(Source data)
■ ■ ■ ■
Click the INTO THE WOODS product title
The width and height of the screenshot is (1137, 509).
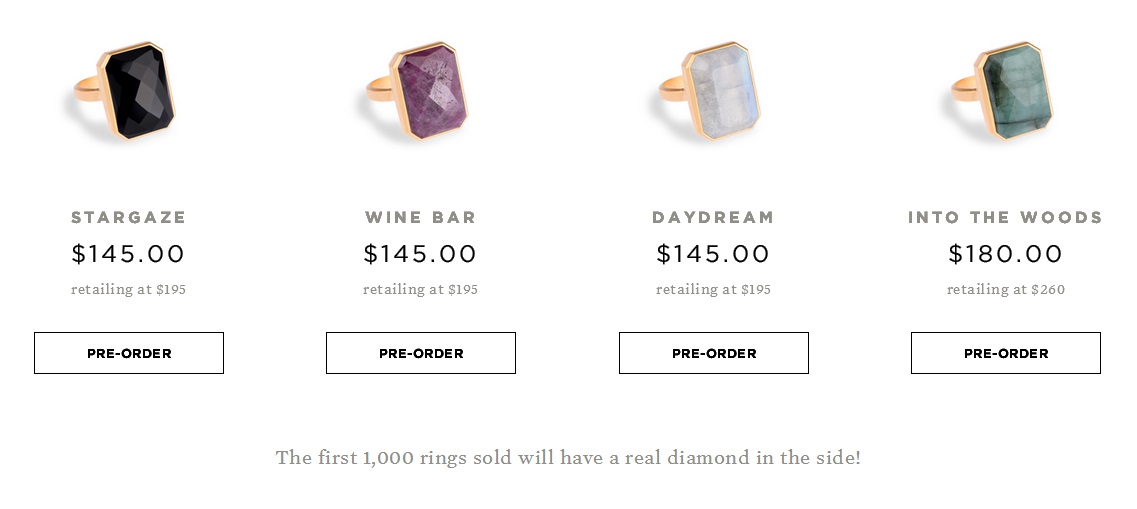[1005, 217]
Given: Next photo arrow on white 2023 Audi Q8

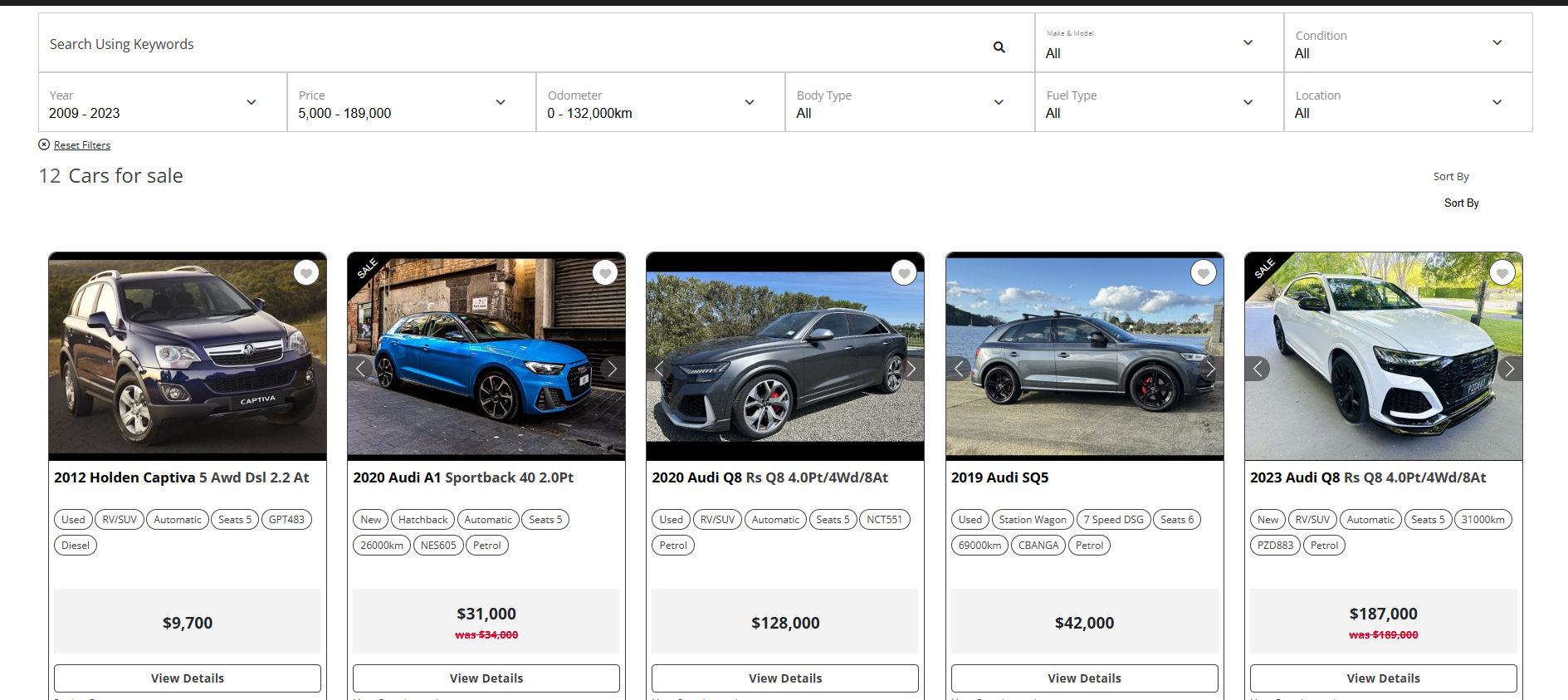Looking at the screenshot, I should 1509,369.
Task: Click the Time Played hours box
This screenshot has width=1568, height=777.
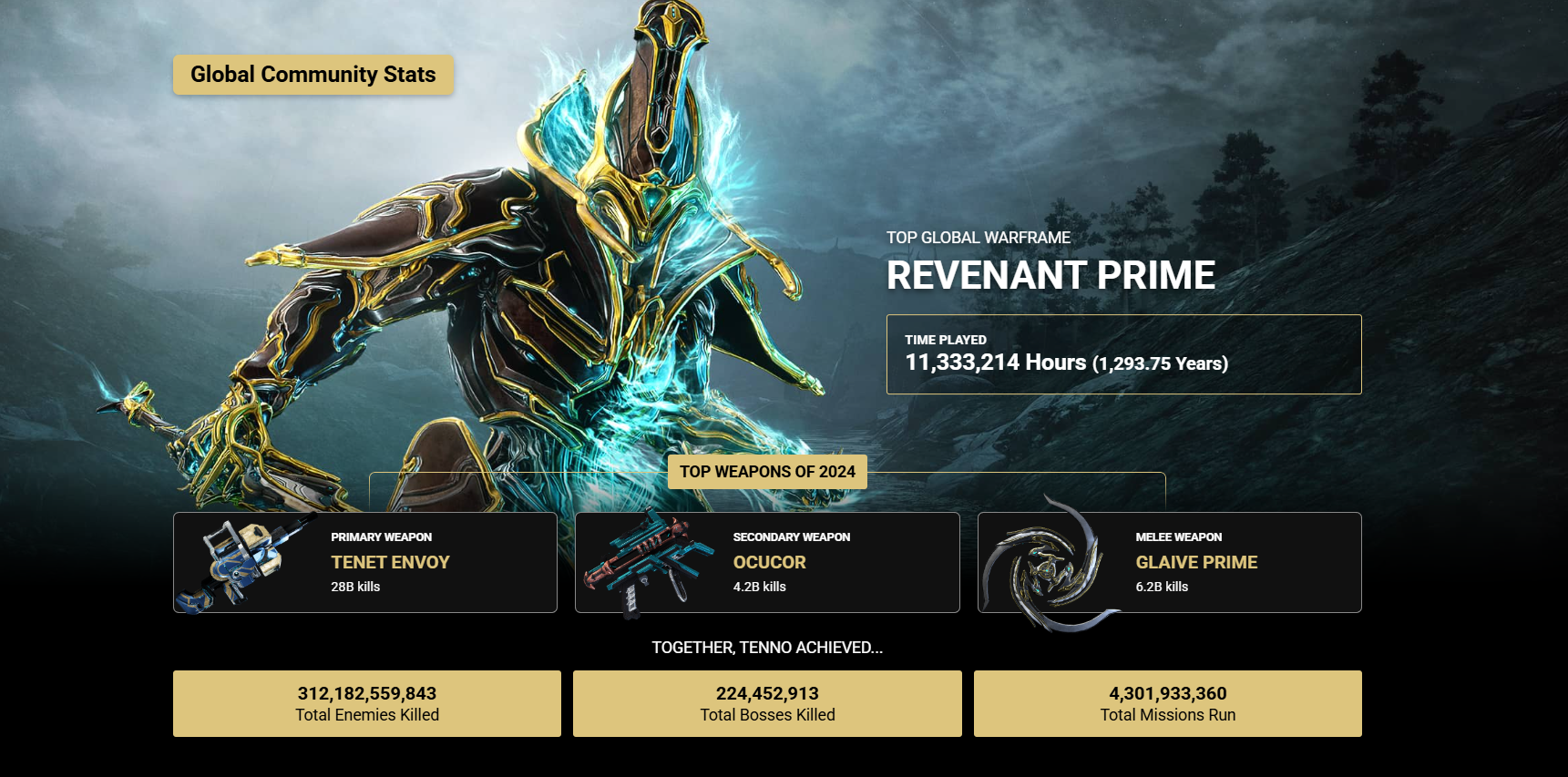Action: coord(1124,354)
■ ■ ■ ■
- _REQUIRED ACTION_: The answer must consist of every line from the entries above that contains the string "Click".

- _EXERCISE RESPONSE_:
Click the INTO THE WOODS product title
Task: Click the Time Played hours box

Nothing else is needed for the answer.